The bearing takes the form of a parallelogram with respect to the neutral position sketched in dotted lines. In fact, the two lateral faces have remained parallel to each other, and perpendicular to the axis 26.

FIG. 4 represents a case of bending deformation of the shaft relative to the sleeve and which has also been exaggerated in the diagram.

During a bending deformation, the shaft 12 flexes on each side of the bearing, more precisely with respect to point 40, as defined above. In this bending, the shaft 12 only drives the ring progressively, that is to say that the upper part of the ring facing FIG. 4 will not be deformed, while a deformation of the ring to reach a maximum in its lower part.

These deformations of the flexible wall are made possible by the distance "d" defined between the first bearing 22 and the second bearing 27, because the forces received on the bearing 2o7 and transmitted by the shaft are not located in a same plane as those which are then transmitted to the sleeve via the first bearing.

 So that the ring 19 of the bearing 1 can accept this bending stress, it is imperative that there is a clearance d between the end of the first bearing, and the end of the second.

Thus, this type of bearing can withstand much greater efforts than those of the prior art.
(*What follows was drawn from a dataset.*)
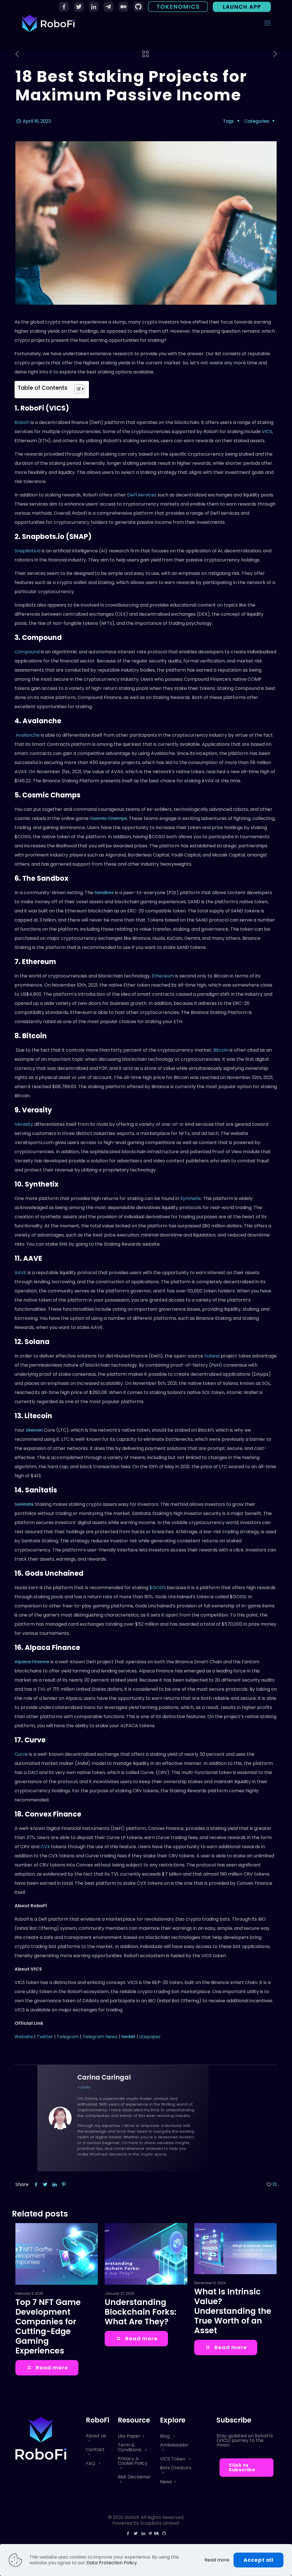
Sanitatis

We notice, in this case, that the flexible wall, thanks to these slots, gradually deforms by marrying the deformation of the shaft and that thus, the space 30 unchanged in the upper part, has allowed, in the lower part, the travel of the flexible wall.

Claims (5)

1 / Bearing for shaft, characterized in that it comprises a cylindrical sleeve (2) defining an interior surface (23), a first element comprising a first bearing surface (22) cooperating with the interior surface (23) of said sleeve (2), a second element comprising a second bearing surface (27) cooperating with said shaft (12), a flexible wall (20) connecting the two said bearing surfaces, these two said bearing surfaces being substantially located in two planes separate parallels, a space (30) being formed between said inner surface (23) of said sleeve (2), and the flexible wall (20) to allow the angular movement of said second bearing (27).  2 / bearing according to the preceding claim, characterized in that said second bearing (27) is defined in two spans, capable of cooperating with said shaft (12), each arranged symmetrically with respect to said first bearing (22).  3 / bearing according to one of the preceding claims, characterized in that said first bearing (22) and the two said second bearing (27) each arranged symmetrically to the first, are separated by a certain distance. 4 / Bearing according to one of the preceding claims, characterized in that the first bearing (22) is constituted by a collar (21) formed in the middle of the flexible wall (20>. 5 / bearing according to one of claims 1 to 3, characterized in that the two said second bearings (27) are dissociated from each other by a recess (25). 6 / bearing according to one of the preceding claims, characterized in that the width of said recess (25) is greater than the width of said collar (21), this difference in width representing said distance distributed between said spans.  7t bearing according to one of the preceding claims, characterized in that the first (22) and second (27) carried, and the flexible wall (20), are defined by a ring (19).  8 / bearing according to one of the preceding claims, characterized in that said flexible wall (20) of said ring t19) is constituted by a plurality of slots (29) formed in the ring.  9 / bearing according to one of the preceding claims, characterized in that said slots (29) are semi-open. 10 / bearing according to one of the preceding claims, characterized in that said slots (29) are arranged alternately one after the other.